Some dads said that their child refused to hug them, wanted "Mommy to do it," or screamed for mom when they were hurt. I heard stories of kids running the opposite direction when dad came in the door (even if the child was excited for his arrival), and fathers trying to sneak cuddles while their kids were absorbed in TV or even asleep. Kids can really hurt our feelings when they outright prefer one parent over the other. It can even lead us to question our skill as a parent or the strength of the bond between us.
Asking for one parent is healthy.
But being second fiddle in your house is not a reflection of how much your child loves or needs you – in fact it's a natural and healthy part of the attachment process. Babies come equipped with a drive to seek out, find comfort from, and stay close to caregivers. One of the ways they practice this system is to attach to one person and use that person as the ultimate source of trust and support – sometimes to the exclusion of the other parent. And this issue isn't exclusive to dads, because many children go through phases of asking for one parent over the other, and the favoritism shifts back and forth. It happens for different reasons (the novelty of the parent who isn't around as much, the comfort of the more familiar parent, or the need to identify with one parent at a particular developmental phase).
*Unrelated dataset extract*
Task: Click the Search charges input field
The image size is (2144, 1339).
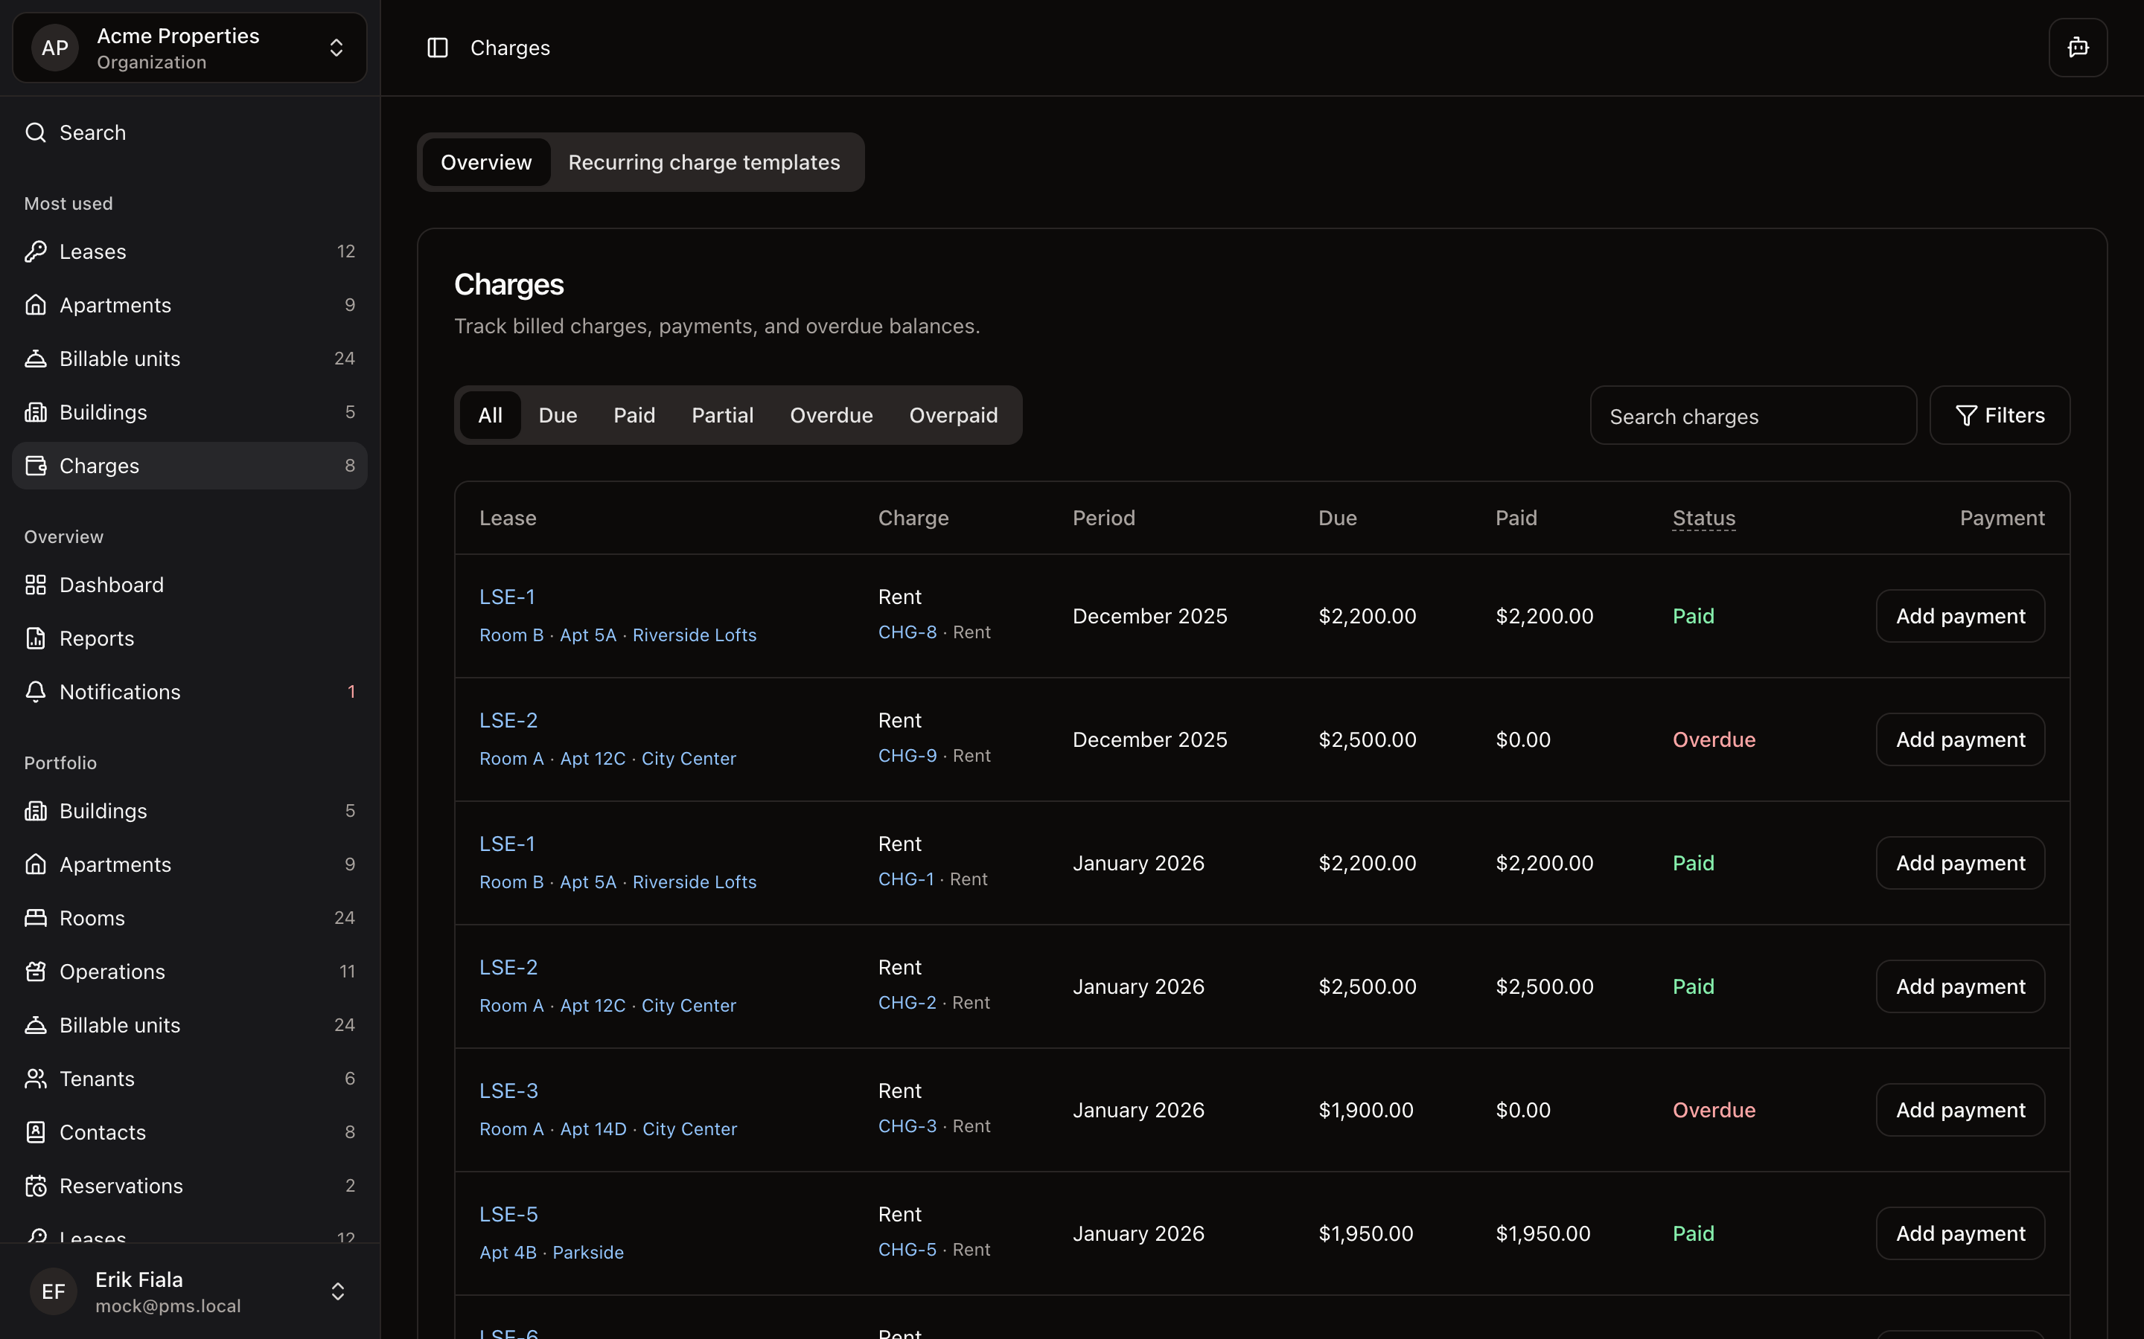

How to handle the favortism
When you're the passed-over parent, try to let it roll off you (easier said than done, I know), because the more you pursue and demand attention, the more some children decide to run the other direction. Avoid this pursuer-distancer dynamic by letting your child choose which parent to go to freely.
Do a quick survey of your quality time with your child: Have you set aside some one-on-one time together? Sometimes mom (if she's the one home more) gets the alone time, while dad gets family time but not as much direct bonding. If your time is limited, try to pick a special activity that is dad's and dad's alone – weekend swim lessons, bedtime routines, or just simple games that make child and father feel like they have "their thing" together.
If you're the parent who feels cast aside, try to take the long view. Most likely, a time will come when you'll feel like the special one again.